A Moreno no lo crucificaron los medios ni los economistas privados, sino el peronismo con liderazgo territorial. Ese fue su fin. Se despidió con una ironía: irá como diplomático a Italia, uno de los países más afectados por su arbitrarias políticas sobre las importaciones. El humor del gobierno de Roma con Moreno es pésimo. ¿Por qué será diplomático el menos diplomático de los funcionarios kirchneristas? El Estado kirchnerista es un capricho constante. ¿O tal vez Cristina aspira a tender un puente nuevo con el papa Francisco? Moreno es católico y papista desde la designación de Francisco.
La presidenta del lunes pronostica, con Moreno o sin Moreno, dos años arduos hasta la conclusión de su último mandato. Podría jugar a la revolución si la Argentina viviera los años del boom sojero, cuando la inflación era un peligro y no una realidad, y cuando las reservas de dólares se acumulaban en el Banco Central. El país que le tocó al final de su ciclo es más austero. La tendencia internacional de las materias primas indica que sus precios se estancaron. La inflación está ya desbordando la paciencia de los argentinos. Y las reservas de dólares no paran de caer, a pesar de cepos y controles propios de hace cuatro décadas.
La designación de Kicillof anuncia nuevas prohibiciones. Se acabará pronto, por ejemplo, la fiesta argentina del turismo en el exterior. Y, por consiguiente, subirán los precios del turismo en el interior. La economía es inmanejable con criterios tan viejos. Kicillof expresa una radicalización de las políticas presidenciales. Enamorado de Marx y de Keynes, el nuevo ministro desprecia la seguridad jurídica y alguna vez dijo, incluso, que podía "fundir a Techint", una de las dos grandes multinacionales argentinas (la otra es Arcor).
Kicillof es el ejemplo más claro de una política que propone un Estado que hurga en la economía privada, y en la vida y en los gastos de los argentinos. Pero es el mismo Estado que carece de inteligencia y de recursos para enfrentar el delito y el narcotráfico. Sucede que el Estado policial sólo es posible con una dictadura. En una democracia, por más tosca que ésta sea, el Estado puede dedicarse sólo a una cosa o a la otra. El Estado kirchnerista prefirió controlar a los ciudadanos en lugar de los criminales.

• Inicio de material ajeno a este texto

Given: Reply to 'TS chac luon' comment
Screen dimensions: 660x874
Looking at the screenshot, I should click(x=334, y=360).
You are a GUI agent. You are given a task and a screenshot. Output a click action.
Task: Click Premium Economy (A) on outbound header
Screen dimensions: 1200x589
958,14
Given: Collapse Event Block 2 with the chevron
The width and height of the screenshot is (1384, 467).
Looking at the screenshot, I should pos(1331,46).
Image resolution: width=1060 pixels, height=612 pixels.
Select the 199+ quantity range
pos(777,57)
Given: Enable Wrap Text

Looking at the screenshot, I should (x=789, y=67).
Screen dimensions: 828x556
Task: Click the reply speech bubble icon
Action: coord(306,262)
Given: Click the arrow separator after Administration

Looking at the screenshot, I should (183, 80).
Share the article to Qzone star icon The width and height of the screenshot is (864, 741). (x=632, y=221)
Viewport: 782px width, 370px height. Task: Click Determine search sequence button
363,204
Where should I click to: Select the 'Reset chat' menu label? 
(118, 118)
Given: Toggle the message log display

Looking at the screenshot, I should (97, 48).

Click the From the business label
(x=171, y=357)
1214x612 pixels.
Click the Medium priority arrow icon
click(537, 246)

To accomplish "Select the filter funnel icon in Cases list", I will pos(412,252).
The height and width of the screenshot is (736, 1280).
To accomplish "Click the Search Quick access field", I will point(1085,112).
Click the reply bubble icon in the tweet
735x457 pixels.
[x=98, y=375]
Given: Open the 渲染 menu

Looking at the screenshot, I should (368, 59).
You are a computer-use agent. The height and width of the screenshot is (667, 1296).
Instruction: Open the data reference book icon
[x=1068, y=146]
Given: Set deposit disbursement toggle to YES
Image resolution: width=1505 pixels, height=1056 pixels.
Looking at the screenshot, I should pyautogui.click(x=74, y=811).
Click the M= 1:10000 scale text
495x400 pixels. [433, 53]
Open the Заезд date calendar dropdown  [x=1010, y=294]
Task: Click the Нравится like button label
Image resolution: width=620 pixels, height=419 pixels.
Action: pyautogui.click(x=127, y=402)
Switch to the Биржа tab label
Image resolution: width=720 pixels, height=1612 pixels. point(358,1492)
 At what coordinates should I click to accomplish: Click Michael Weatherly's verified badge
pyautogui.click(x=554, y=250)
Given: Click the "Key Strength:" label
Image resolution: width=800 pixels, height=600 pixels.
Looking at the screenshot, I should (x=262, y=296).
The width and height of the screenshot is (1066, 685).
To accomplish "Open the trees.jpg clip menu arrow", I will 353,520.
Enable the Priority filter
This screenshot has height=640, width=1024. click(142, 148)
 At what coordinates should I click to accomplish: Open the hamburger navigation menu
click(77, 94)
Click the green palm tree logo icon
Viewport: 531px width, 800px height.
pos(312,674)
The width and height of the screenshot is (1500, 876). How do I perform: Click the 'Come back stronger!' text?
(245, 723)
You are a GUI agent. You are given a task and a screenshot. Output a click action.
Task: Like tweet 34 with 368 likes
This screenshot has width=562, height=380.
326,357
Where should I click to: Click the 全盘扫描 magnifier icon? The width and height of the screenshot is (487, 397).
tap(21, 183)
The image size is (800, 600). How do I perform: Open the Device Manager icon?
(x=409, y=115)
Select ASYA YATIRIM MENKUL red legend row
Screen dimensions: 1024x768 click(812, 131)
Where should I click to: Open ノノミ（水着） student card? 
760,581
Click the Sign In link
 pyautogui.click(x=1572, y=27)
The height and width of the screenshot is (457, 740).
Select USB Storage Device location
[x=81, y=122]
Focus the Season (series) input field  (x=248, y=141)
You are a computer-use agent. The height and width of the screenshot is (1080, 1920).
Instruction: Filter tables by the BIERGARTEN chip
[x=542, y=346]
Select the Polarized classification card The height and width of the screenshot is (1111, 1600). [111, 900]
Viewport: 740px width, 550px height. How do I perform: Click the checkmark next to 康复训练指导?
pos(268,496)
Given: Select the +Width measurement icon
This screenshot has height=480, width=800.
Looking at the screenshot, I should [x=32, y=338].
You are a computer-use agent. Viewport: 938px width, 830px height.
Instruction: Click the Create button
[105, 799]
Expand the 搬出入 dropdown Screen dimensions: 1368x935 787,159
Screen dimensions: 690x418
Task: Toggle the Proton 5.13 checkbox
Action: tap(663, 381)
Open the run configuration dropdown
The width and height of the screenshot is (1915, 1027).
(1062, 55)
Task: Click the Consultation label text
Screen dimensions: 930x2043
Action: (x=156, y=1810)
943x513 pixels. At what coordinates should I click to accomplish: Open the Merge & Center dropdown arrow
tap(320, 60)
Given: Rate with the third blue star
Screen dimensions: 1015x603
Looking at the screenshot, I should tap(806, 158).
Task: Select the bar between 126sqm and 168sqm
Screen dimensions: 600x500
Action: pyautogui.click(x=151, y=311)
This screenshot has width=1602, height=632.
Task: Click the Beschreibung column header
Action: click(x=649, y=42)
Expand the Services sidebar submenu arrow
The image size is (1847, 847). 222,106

Los mercados lo recibieron a Kicillof como era previsible, con una notable falta de confianza. Extraña decisión la de Cristina: la desconfianza en la economía era el problema más urgente a resolver, y ella le agregó más incertidumbre. A la Presidenta le importa la ideología, no sus resultados. Kicillof fue el autor de la violenta confiscación de YPF que condena a Vaca Muerta a ser un diamante del petróleo despreciado por los petroleros. No importa.
Nada cambiará. Todo será más cristinista que lo que ya era. La Presidenta no ha hecho ningún esfuerzo para reinventarse como líder de una nación en crisis. Es cierto que Jorge Capitanich tiene más estatura política y experiencia administrativa que Abal Medina. Pero, ¿seguirá siendo como jefe de Gabinete el mismo político que fue como gobernador del Chaco? Ningún gobernador fue más disciplinado a Cristina que Capitanich. Nadie elogió con tanta supuesta convicción todas las políticas presidenciales. Dicen que en la intimidad Capitanich soltaba algunas frases críticas, pero eso importa poco cuando hacía todo lo contrario en su gestión como funcionario.
La Presidenta tiene una autoestima más grande que la que cualquiera puede entrever si quiso, realmente, convertirlo en su delfín. La tarea que le espera a Capitanich es la de poner la cara y el cuerpo a medidas que serán, en la mayoría de los casos, impopulares. El nuevo jefe de Gabinete debería también prenderle una vela a cada santo para que no estalle ninguna impugnación que lo afectara moralmente. Hay antiguas sospechas sobre sus manejos de los dineros públicos.
Párrafo aparte merece la frivolidad mezclada con la épica revolucionaria. La primera aparición de Cristina fue más propia -por qué ocultarlo- de Susana Giménez que de la presidenta de la Nación. Pero las formas del regreso presidencial, en medio de muchas superficialidades, encerraron claros mensajes políticos. Subrayó por televisión que el hermoso cachorro que tuvo en sus brazos era un regalo venezolano y que lo llamó Simón, en homenaje a Simón Bolívar. Dijo que recibió miles de flores, pero escogió para su estreno un ramo de rosas que le envió Hebe de Bonafini, una de las más excesivas dirigentes del cristinismo. Leyó sólo dos mensajes de la multitud de mensajes que recibió, ambos de jóvenes militantes.
Cristina no hace nada, mucho menos en público, que no deba leerse en clave política. Mayor compromiso con el ala bolivariana latinoamericana que lidera Venezuela. Insistencia en el populismo juvenil, que le ha servido, sin duda, desde la muerte de Kirchner. Simpatía hacia los sectores oficialistas que creen que se puede bajar de Sierra Maestra saliendo de las cocheras de Puerto Madero.